# AMPS or AMTS?!?



## backyardboss (Jan 8, 2014)

Once again this site comes through!

I was about 3 clicks away from ordering the AMPS (As well as a Maverick Therm and a few other goodies. Thanks, Santa!) from AmazeN and decided to look around here one last time. Seems I may want to consider the Tube instead, so looking for some expertise/guidance or any input.

I have the Masterbuilt XL vertical propane and want to try out cold smoking as well as having a burner to avoid having to open and add chips or chunks every hour or so.

Seems one vert propane was recommended to use the Tube, can someone tell me why that would be? The Pellet seems to have a longer smoke time, but that may not be all that important, they are both in the neighborhood of 10+ hours.

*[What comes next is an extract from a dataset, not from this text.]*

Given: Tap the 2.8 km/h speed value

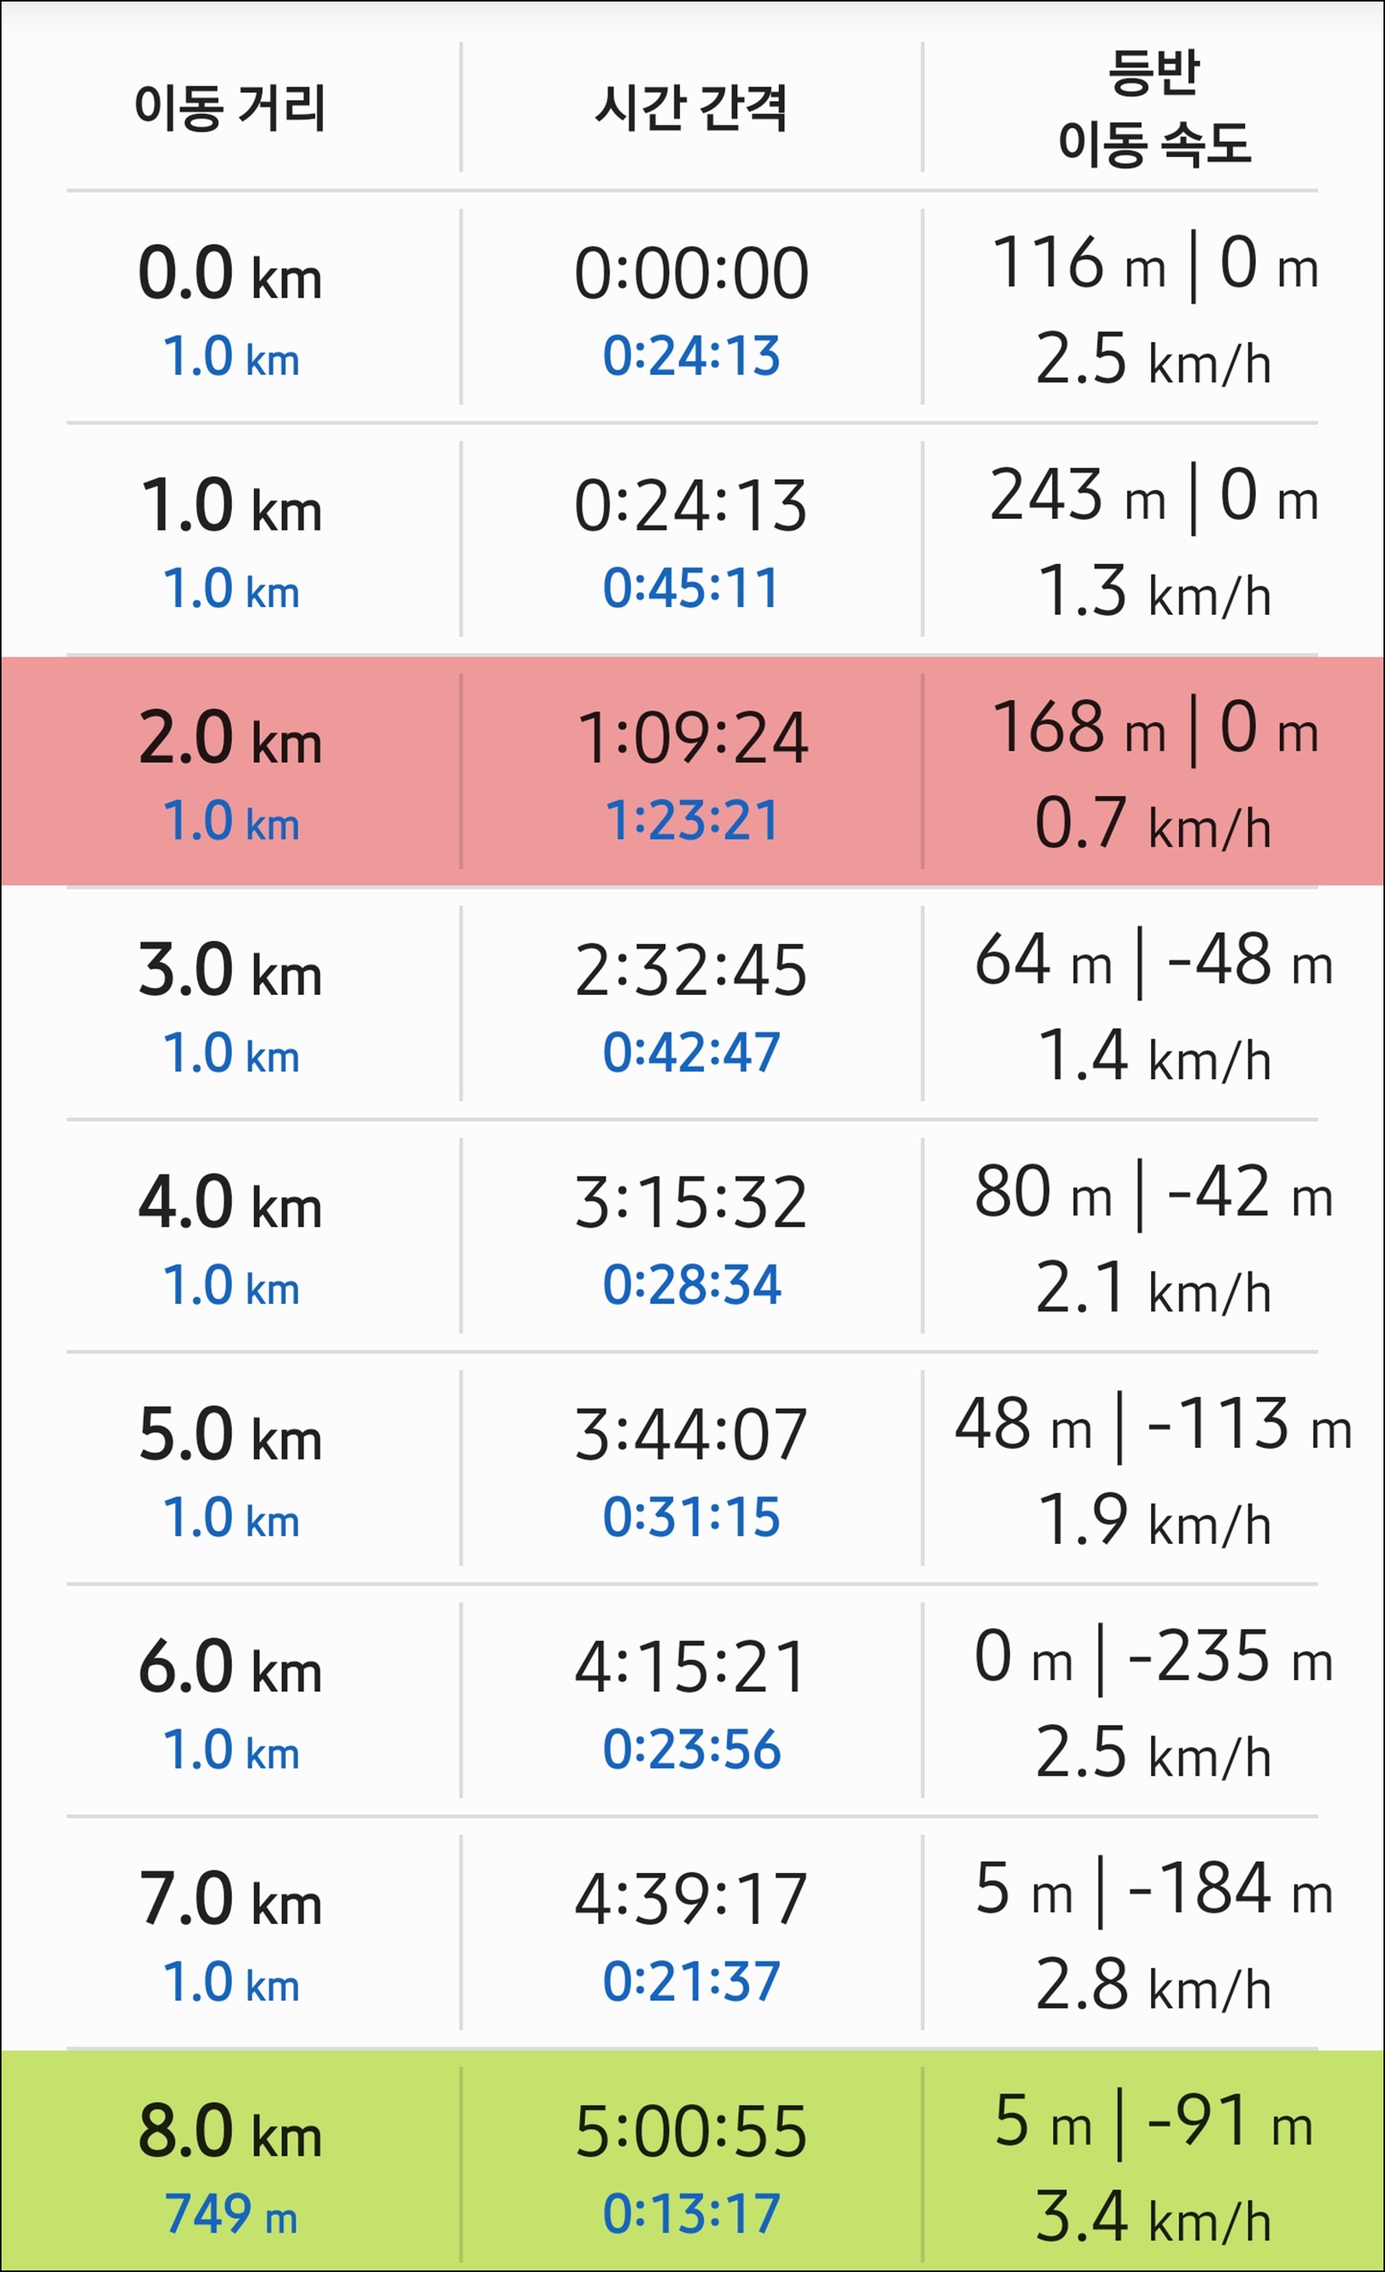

Either would fit easily in the box, size wise, so just looking for some direction.

Thanks in Advance! BYB.


----------



## coffee_junkie (Jan 8, 2014)

I have a GOSM vertical propane smoker, I started with the AMPS but could never get it to burn really good. I traded it for the tube smoker and have never looked back. Not really sure why but I think the propane flames starve the AMPS of the oxygen it needs to burn completely. The tube smoker pretty much rocks! If I where you I would go with the tube.


----------



## chef jimmyj (Jan 8, 2014)

Gassers burn up oxygen unlike an Electric Smoker, specifically the MES that the AMNS (Dust only for cold smokes) and AMNPS (Pellet or Dust for both hot and cold smokes) were designed for. Both mazes have very small holes that restrict oxygen so they smolder and not flame up. Place these in a low oxygen gasser and they choke out. The AMNTS, Tube Smoke Generators, have much larger holes and allow better flow of the limited oxygen to the pellets. So the AMNTS is the best choice for use with Propane during Hot or Cold smokes...JJ


----------